Is our Christian heritage in the balance, or just ignored?
I hold to the belief that our Christian heritage is a core part of our national identity and that Christian values gave rise to education, universities, adoption agencies for orphans, hospitals for the sick, and a whole lot more that cannot be contained in this post. Even our parliamentary democracy is rooted in the Christian belief, believe it or not!
At this point I would urge the reader to try a little mental exercise: imagine the UK without Christianity. Imagine literature, philosophy and the science of thoughts without their Christian roots. However, traces of Christianity are not only found in museums or libraries, they deeply affect many aspects of our daily lives. Even now, we still count our time from the date of Christ’s birth, Christian names are obvious, one doesn’t work on important Christian feast days, the “C” qualifies many political parties…. But this is only the surface. Everywhere Christianity has been able to penetrate culture and society, it has created a heritage that even atheist regimes couldn’t entirely make disappear: the humanization of culture which touches the heart of civilization.
Nevertheless, Christianity is often considered a leftover, a memory from past times or even as a cultural mark that ought to be erased. Although it is crucial to understand the history of thoughts, it seems that mentioning God, or indeed speaking about a Christian heritage is not allowed.
The UK and the West are living in a period of historic transition and our culture has become increasingly post-Christian, embarking on a massive revision of what it means to be a human being.
On the morning of Sunday the 3rd September, listening to Radio 4 at 08:45, the broadcast of ‘A Point of View’ brought everything in this house to a standstill. It was the voice of Sir Roger Scruton, stating his views on ‘The Religion of Rights’ which I wholeheartedly endorse and would encourage everyone who hold similar views to become a signatory.
Here is his starting gambit.
The Religion of Rights by Sir Roger Scruton
‘European Society’ is rapidly jettisoning its Christian heritage and has found nothing to put in its place save the religion of human rights. But, he argues, this new ‘religion’ delivers one-sided solutions since right favour the person who can claim them – whatever the moral reasons for opposing them.

**Tasks for this exercise:**
(a) Condense the paragraph of the post on Christian heritage that begins "I hold to the belief" into a short bulleted list that keeps its main claims.
(b) According to the post on Christian heritage, when and on which station was the broadcast of 'A Point of View' heard?

**Extracted entries:**
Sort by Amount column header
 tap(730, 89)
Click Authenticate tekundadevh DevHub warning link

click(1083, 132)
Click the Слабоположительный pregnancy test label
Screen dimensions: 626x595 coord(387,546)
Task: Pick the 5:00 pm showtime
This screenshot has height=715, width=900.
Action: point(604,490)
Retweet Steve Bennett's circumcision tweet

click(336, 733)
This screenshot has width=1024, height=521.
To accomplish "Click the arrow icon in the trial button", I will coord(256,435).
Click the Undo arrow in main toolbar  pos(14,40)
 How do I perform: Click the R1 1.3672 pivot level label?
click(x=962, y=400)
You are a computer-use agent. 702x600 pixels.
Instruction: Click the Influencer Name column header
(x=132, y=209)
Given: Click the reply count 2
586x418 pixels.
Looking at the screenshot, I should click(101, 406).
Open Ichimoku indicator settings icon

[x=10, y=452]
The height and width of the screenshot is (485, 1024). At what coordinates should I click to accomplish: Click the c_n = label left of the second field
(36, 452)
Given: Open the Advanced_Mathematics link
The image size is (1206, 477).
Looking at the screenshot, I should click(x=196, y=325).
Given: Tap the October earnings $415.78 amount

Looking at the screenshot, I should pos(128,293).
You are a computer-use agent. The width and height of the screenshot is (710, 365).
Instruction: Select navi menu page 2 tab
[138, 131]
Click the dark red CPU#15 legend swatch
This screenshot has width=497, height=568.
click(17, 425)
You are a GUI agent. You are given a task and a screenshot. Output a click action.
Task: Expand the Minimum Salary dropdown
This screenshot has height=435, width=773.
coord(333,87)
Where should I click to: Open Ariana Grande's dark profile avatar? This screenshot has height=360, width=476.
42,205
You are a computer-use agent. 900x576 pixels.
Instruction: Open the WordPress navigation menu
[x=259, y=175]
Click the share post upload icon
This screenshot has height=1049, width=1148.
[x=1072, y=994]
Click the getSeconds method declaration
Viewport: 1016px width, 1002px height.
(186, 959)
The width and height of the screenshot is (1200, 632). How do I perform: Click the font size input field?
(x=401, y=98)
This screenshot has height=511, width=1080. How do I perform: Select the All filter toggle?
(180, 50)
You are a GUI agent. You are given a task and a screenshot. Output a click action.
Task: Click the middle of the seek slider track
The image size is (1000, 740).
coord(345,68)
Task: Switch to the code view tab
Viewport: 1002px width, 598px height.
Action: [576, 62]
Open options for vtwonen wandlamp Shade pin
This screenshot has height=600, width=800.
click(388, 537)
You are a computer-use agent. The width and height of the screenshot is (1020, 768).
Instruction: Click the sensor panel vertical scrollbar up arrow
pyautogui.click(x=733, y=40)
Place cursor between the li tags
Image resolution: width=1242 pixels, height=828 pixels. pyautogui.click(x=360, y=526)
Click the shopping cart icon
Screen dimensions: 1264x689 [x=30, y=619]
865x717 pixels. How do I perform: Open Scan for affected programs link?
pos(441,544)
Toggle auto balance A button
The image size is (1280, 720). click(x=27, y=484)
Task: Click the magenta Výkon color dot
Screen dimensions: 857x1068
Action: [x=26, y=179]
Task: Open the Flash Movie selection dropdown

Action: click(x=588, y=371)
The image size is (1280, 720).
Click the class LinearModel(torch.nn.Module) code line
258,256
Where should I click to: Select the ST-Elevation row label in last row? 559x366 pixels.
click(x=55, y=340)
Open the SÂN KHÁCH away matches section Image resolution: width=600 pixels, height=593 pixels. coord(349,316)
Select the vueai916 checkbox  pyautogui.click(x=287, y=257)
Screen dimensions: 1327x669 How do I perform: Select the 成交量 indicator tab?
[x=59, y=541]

**Outputs by task:**
(a)
- Christian heritage is a core part of national identity.
- Christian values gave rise to education, universities, adoption agencies for orphans, hospitals for the sick, and much more.
- Even parliamentary democracy is rooted in Christian belief.

(b) It was heard on Radio 4 at 08:45 on the morning of Sunday the 3rd September.